More recently, Ryanair Labs commenced a new way of starting projects by having a 6-week Inception sprint. The self organising team within this new way of working, decided to remove test and release thereby saving 4.5 days from their 30 allocated days. However, quality and deployment cadence took a step backwards – this was in effect a waterfall. The real issue behind the 4.5 days was manual testing which need to be automated.
In addition, pipelines needed to be provided to delivery teams on a self-service basis.
John put in place a new team and set up a project called 45. This team set its own goals and stated they will reduce the 4.5 days to 4.5 hours and then 4.5 minutes. Empowered teams work if you let them set their own goals.
Alan Molloy, Incoming CIO at a large Insurance Company
Alan likened his various employers to aging trees. Older larger organisations were less flexible and required significantly more effort to bend! War stories revealed companies that had to be cajoled into deploying software that was completed early and started earning money before its target ship date.
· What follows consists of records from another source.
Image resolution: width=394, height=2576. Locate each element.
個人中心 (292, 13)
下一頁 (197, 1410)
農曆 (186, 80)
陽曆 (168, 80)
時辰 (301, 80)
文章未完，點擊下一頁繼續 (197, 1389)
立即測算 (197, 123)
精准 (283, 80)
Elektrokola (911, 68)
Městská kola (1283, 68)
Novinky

Another company’s marketing department had built 87 wire frames for their new mobile application and sought a ship date from IT. By asking customers in a nearby Starbucks for their thoughts (on video) about the wire-frames, the Agile team was able to bring a focus on MVP and the end user. The first 4 or 5 frames were then tested with end users, and by abandoning the 87 wire-frames money was saved until the team could articulate features and an associated value.
Alan encouraged attendees to ship more often, forecast with data, minimise WIP, be excellent (with all software artefacts not just code) and concentrate value.
Dean Caron, Program Manager Engineering Excellence from Unum
Dean spoke about how his organisation has used Comparative Agility to deliver metrical data on speed and quality to guide best DevOps practices. Dean used the State of DevOps report for industry standards on speed and quality.
Dean emphasised the need to ensure the cause and effect of DevOps practices such as automation were aligned. This approach allows teams to use data to drive their own change. Summary data for management (and drill down if required). Detail for the teams themselves.
Speed metrics are change frequency, lead time, change fail rate and MTTR. Quality metrics are security compliance, unit test code coverage and performance risk. Continuous improvement starts with the first measurements – start early advised Dean.